Author Spotlight: William Wordsworth


The Renaissance was a great time for discovery not only in the fields of science and industry but also in those of art and literature. One of its greatest writers was William Shakespeare, writer of such plays as Hamlet, King Lear, and Romeo and Juliet. This era had also produced another William, one who exceled in poetry—William Wordsworth.

Wordsworth was born in England in the eighteenth century. As a child, he was taught how to read by his mother and was encouraged by his father to read works by Milton, Shakespeare, and Spenser. He also started attending a school for upper-class families that valued both academic pursuits and the preservation of tradition. After his mother’s death, Wordsworth was send to Hawkshead Grammar School.

In 1787, Wordsworth published a sonnet in the European Magazine. At the same time, he had also started attending St. John’s College in Cambridge, where he received a Bachelor of Arts degree in 1791. In 1790, Wordsworth toured Europe and, a year later, fell in love with a French woman.

Wordsworth published his first poetry collections, An Evening Walk and Descriptive Sketches, in 1793. Two years later, he inherited nine hundred pounds from Raisley Calvert. This sum allowed him to pursue poetry professionally. That same year, he met Samuel Taylor Coleridge, with whom he would collaborate throughout their lives.

In 1798, Wordsworth and Coleridge published Lyrical Ballads, an important work that ushered in the Romantic movement in England. Lyrical Ballads contained poems authored by both Wordsworth and Coleridge and studied by scholars over the years. The collection was also edited and republished multiple times, with the final edition published in 1805.

Other than poetry, Wordsworth also forayed into playwriting. He composed his only play, The Borderers, around 1795–1797. The play is a tragedy written in verse, set in the reign of King Henry III, about Englishmen who come into conflict with Scottish rovers. The play was published in 1842.

In the same year that Lyrical Ballads was published, Wordsworth, his sister Dorothy, and Coleridge moved to Germany, where Wordsworth was inspired to write his autobiography and magnum opus, The Prelude. The piece was a blank-verse long poem containing fourteen books, initially intended to be an introduction to an epic philosophical poem, The Recluse. However, he never finished the latter. The Prelude contained very personal details about his life and work. Both Wordsworth and Coleridge initially intended for The Recluse to be longer than John Milton’s Paradise Lost. Had they succeeded, The Recluse would have been three times as long. The Prelude was something that Wordsworth had kept working on up until his death.

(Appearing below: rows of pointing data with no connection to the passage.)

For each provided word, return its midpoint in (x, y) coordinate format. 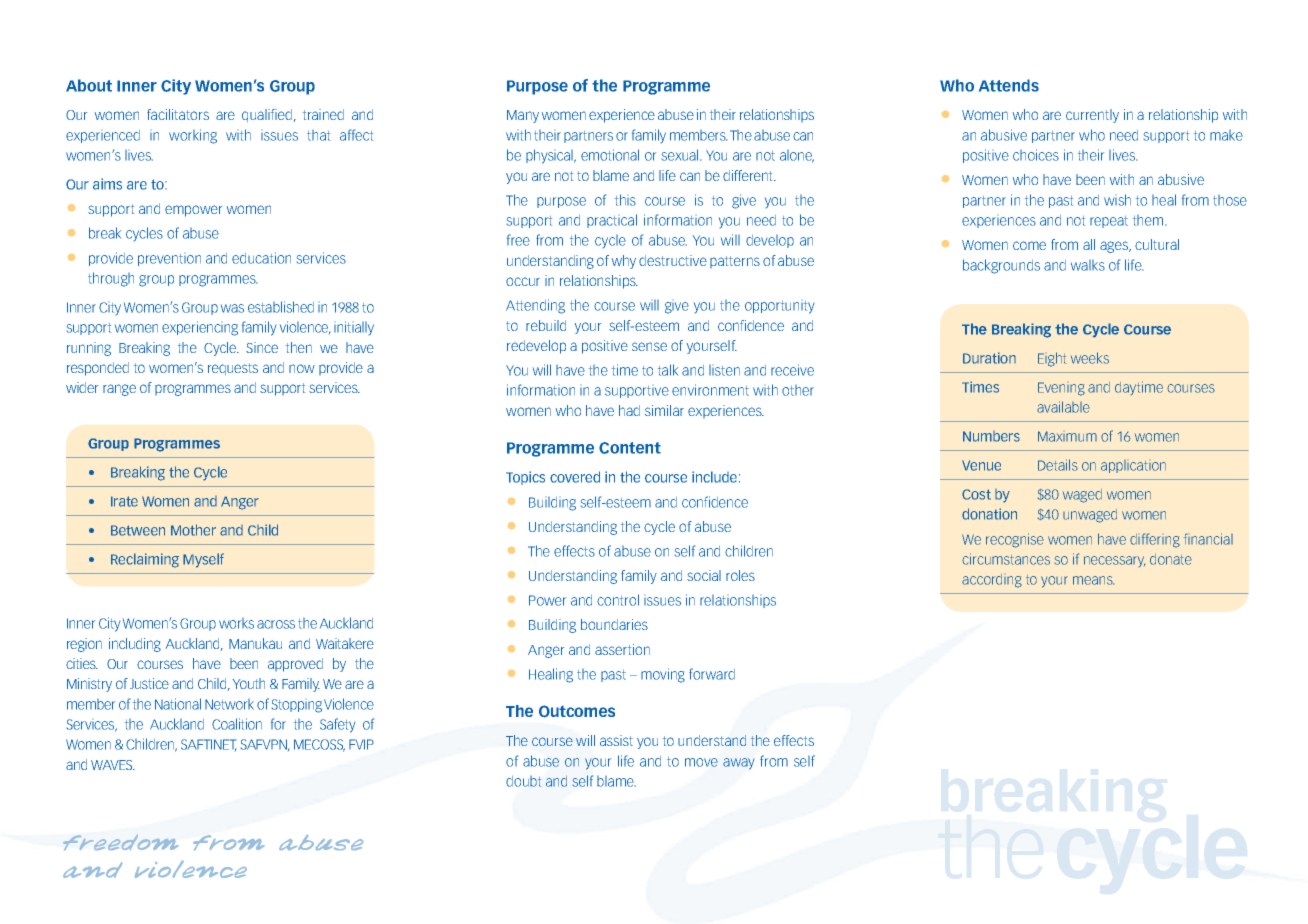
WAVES (113, 765)
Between (138, 530)
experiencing (200, 328)
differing (1155, 540)
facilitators (178, 114)
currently (1092, 116)
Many (523, 116)
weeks (1090, 358)
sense (649, 346)
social (704, 575)
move (701, 762)
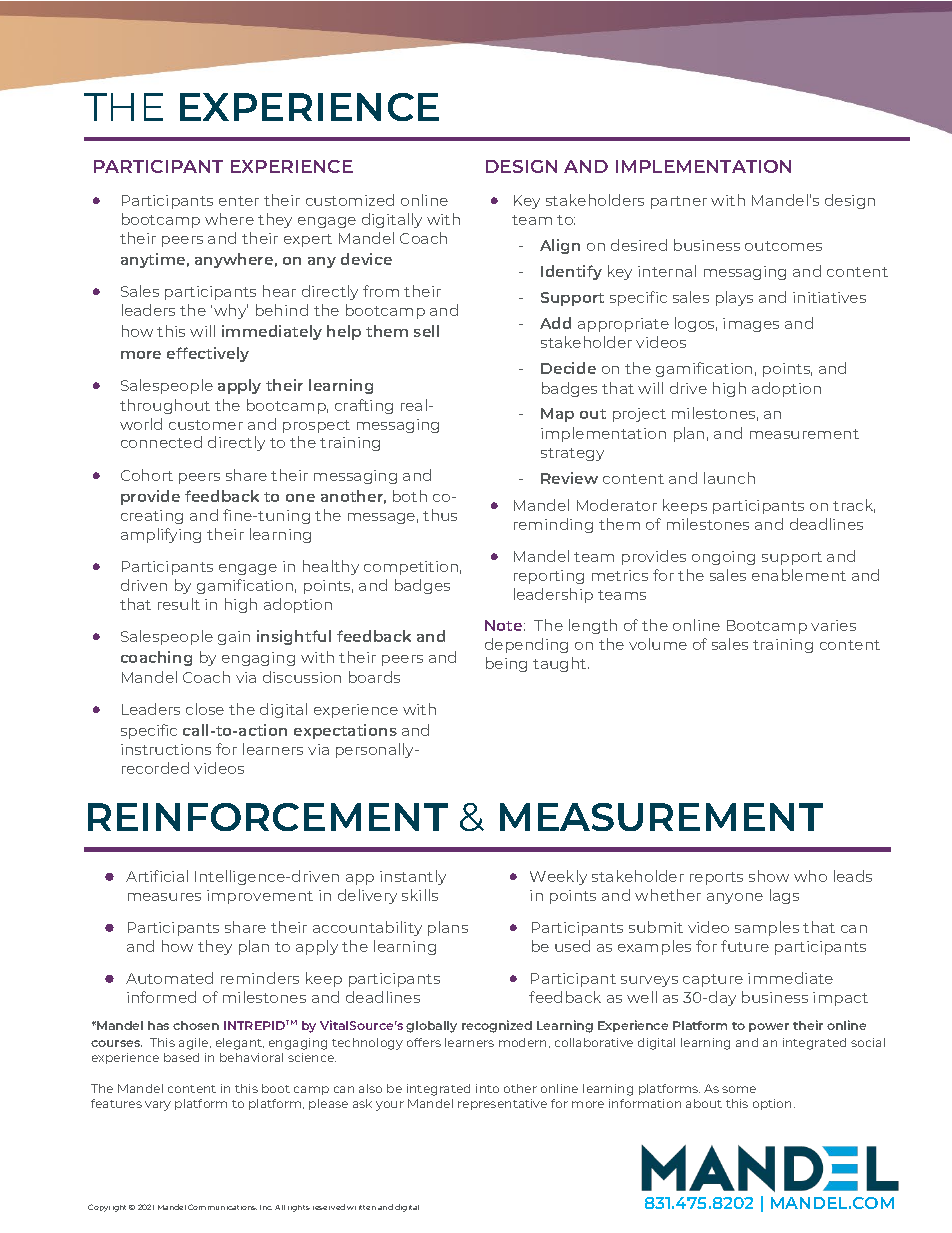  Describe the element at coordinates (560, 246) in the page. I see `Align` at that location.
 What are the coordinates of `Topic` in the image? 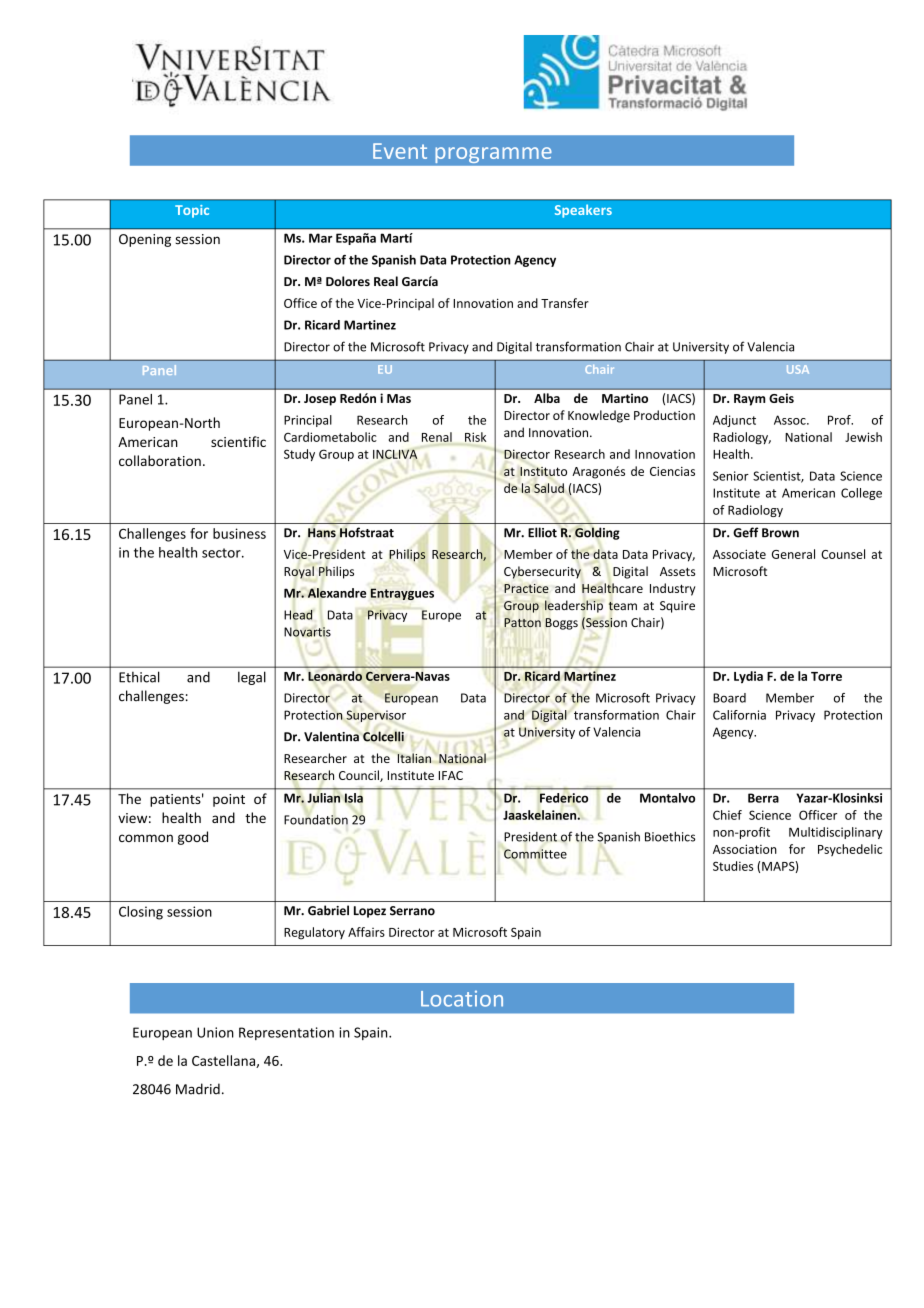 It's located at (192, 211).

While writing what would be his magnum opus, Wordsworth managed to write even more poetry. In 1814, he published The Excursion, intended to be the second part of The Recluse, even though he had never finished the first nor the third.

In his later years, Wordsworth started gaining a reputation as a valuable poet. He was awarded honorary degrees at the University of Durham and the University of Oxford. In 1843, he was made England’s poet laureate. In 1850, Wordsworth died of pleurisy, an inflammation of lung membranes. His widow published the then-untitled “Poem to Coleridge” as The Prelude three months after his passing. At the time, not too many people were interested in it, but it soon gained a reputation as a masterpiece.